Long known for its archaeological excavations, Lebanon was once a pioneer in prehistoric research thanks to the Jesuit fathers. However, the targeted assassinations of these scholars during the early years of the war, between 1975 and 1978, the destruction or military occupation of archaeological sites by Syrian forces and affiliated militias, and the economic decline of Lebanon, including its universities from 2019 onward, brought this scientific endeavor to a halt. Finally, the August 4, 2020 port explosion severely damaged the important prehistoric museum at Saint Joseph University.
Currently, Israel leads research on Homo sapiens and Homo neanderthalensis in the Levant. At Manot Cave in Western Galilee, a Homo sapiens skullcap dating to roughly 54,000 years ago was discovered. This fossil provides clear evidence of interbreeding with Homo neanderthalensis in the Levant, shortly after our ancestors left Africa.
A Shared Human Heritage
Little is known today about Lebanon’s remarkable archaeological sites, among which 13 date back to the Lower Paleolithic, 45 to the Middle Paleolithic and 39 to the Upper Paleolithic.

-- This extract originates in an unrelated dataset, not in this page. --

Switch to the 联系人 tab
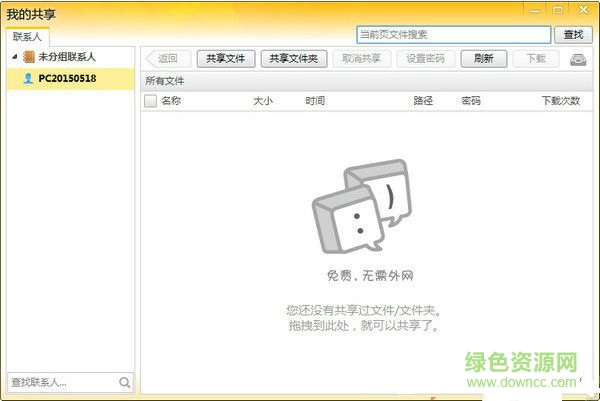Image resolution: width=600 pixels, height=401 pixels. (27, 37)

Today, little is known about the eight-year-old child discovered at Ksar Akil, dating to more than 35,000 years ago, or about the rhinoceros remains found in another cavity of the Antelias Valley. Equally striking are the flint tools from the Paleolithic site of Borj Qinnarit in Sidon, which testify to a lithic industry dating back 700,000 years. Other significant sites include Ras Beirut, notably Dalieh, as well as Tell Laboueh in the Beqaa Valley, Qleiate in Kesrwan and the megaliths of Menjez in Akkar. Lebanese research centers have even studied the Homs region in Syria, including the site of Bouqaia. All these sites remain vital to humanity’s heritage and are increasingly at risk.